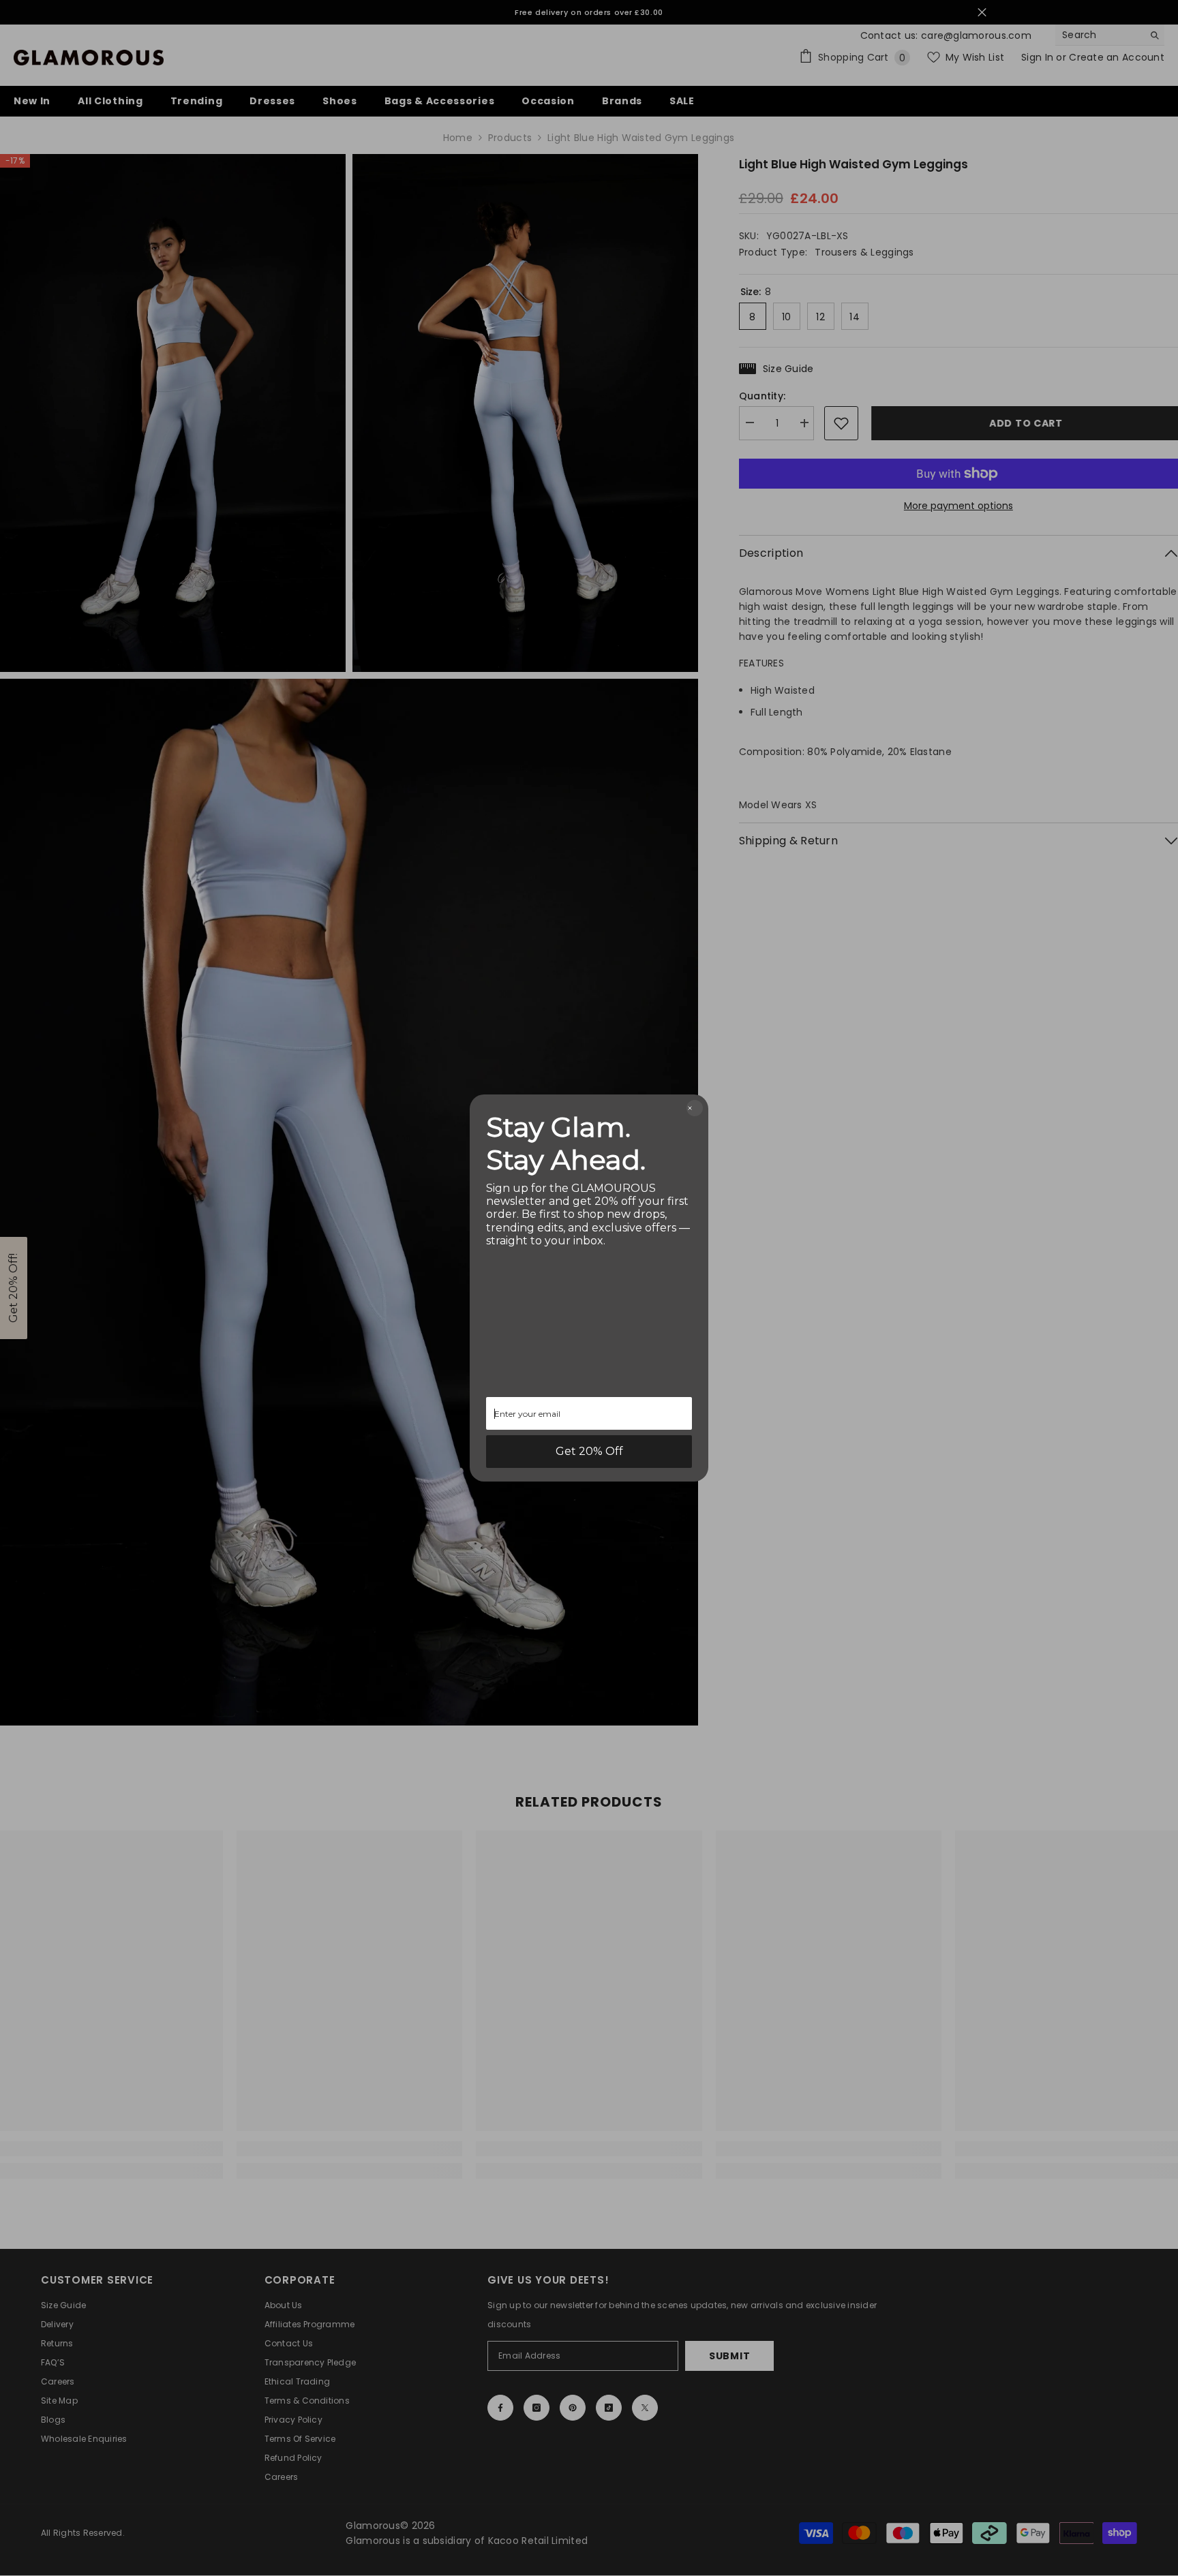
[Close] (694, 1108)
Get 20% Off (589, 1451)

* * *

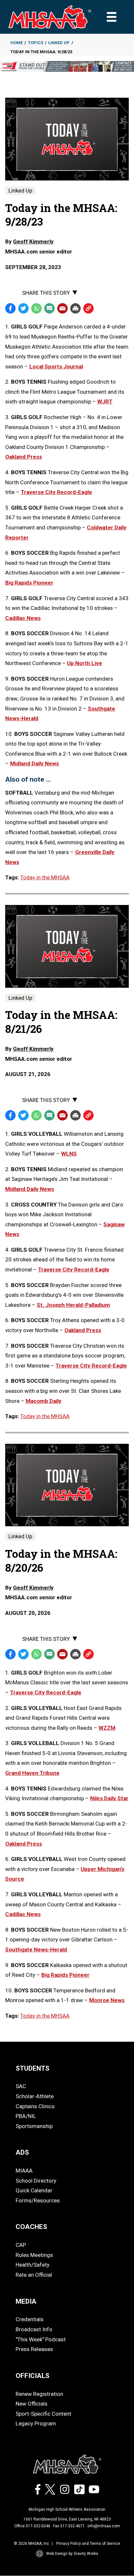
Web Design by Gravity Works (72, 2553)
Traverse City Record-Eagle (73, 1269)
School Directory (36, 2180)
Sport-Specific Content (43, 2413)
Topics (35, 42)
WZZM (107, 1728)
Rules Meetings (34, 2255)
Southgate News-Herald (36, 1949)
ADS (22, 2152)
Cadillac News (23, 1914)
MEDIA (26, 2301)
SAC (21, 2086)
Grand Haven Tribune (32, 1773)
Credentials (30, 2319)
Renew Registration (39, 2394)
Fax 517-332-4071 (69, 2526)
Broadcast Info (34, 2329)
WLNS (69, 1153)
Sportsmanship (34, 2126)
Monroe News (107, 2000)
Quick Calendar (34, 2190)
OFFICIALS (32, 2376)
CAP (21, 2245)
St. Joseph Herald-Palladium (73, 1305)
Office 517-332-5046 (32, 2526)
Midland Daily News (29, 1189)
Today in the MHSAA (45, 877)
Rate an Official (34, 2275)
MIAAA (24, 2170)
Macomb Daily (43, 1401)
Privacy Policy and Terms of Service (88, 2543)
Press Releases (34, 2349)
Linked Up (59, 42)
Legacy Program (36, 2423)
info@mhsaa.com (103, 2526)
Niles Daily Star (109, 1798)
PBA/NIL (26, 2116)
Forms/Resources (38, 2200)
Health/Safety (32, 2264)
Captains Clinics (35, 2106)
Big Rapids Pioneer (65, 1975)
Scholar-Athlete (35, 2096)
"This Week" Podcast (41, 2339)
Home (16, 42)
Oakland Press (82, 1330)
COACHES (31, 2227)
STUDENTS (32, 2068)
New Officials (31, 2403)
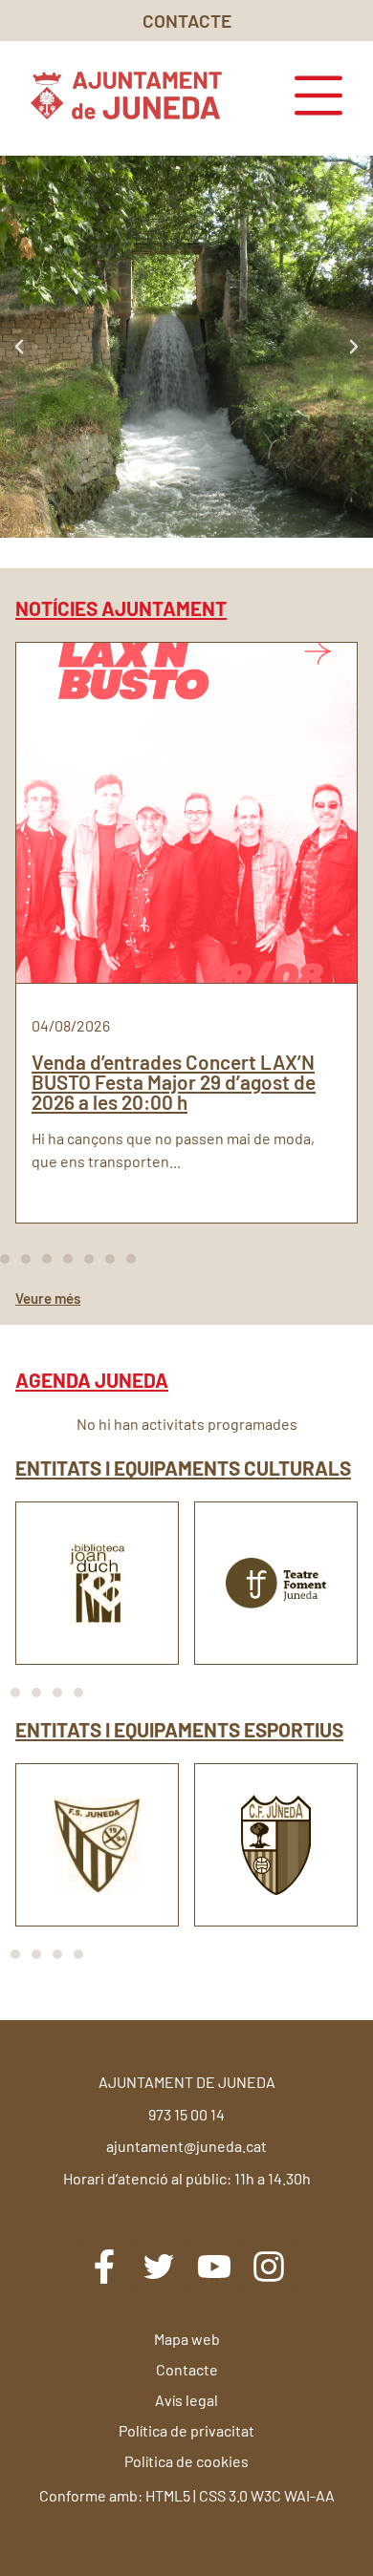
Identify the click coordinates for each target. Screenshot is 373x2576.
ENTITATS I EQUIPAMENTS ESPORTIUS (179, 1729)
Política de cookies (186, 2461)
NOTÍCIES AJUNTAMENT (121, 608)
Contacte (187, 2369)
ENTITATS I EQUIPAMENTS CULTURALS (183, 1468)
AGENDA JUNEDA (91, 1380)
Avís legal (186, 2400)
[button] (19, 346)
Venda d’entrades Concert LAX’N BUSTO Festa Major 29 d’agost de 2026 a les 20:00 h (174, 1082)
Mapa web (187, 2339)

Activity:
Print from the line containing "Quick Calendar (34, 2190)" through the line containing "Mapa web (187, 2339)" in the data above, exactly as the lines stand, and omit every picture.

Written reply:
Quick Calendar (34, 2190)
OFFICIALS (32, 2376)
CAP (21, 2245)
St. Joseph Herald-Palladium (73, 1305)
Office 517-332-5046 (32, 2526)
Midland Daily News (29, 1189)
Today in the MHSAA (45, 877)
Rate an Official (34, 2275)
MIAAA (24, 2170)
Macomb Daily (43, 1401)
Privacy Policy and Terms of Service (88, 2543)
Press Releases (34, 2349)
Linked Up (59, 42)
Legacy Program (36, 2423)
info@mhsaa.com (103, 2526)
Niles Daily Star (109, 1798)
PBA/NIL (26, 2116)
Forms/Resources (38, 2200)
Health/Safety (32, 2264)
Captains Clinics (35, 2106)
Big Rapids Pioneer (65, 1975)
Scholar-Athlete (35, 2096)
"This Week" Podcast (41, 2339)
Home (16, 42)
Oakland Press (82, 1330)
COACHES (31, 2227)
STUDENTS (32, 2068)
New Officials (31, 2403)
Identify the click coordinates for each target. Screenshot is 373x2576.
ENTITATS I EQUIPAMENTS ESPORTIUS (179, 1729)
Política de cookies (186, 2461)
NOTÍCIES AJUNTAMENT (121, 608)
Contacte (187, 2369)
ENTITATS I EQUIPAMENTS CULTURALS (183, 1468)
AGENDA JUNEDA (91, 1380)
Avís legal (186, 2400)
[button] (19, 346)
Venda d’entrades Concert LAX’N BUSTO Festa Major 29 d’agost de 2026 a les 20:00 h (174, 1082)
Mapa web (187, 2339)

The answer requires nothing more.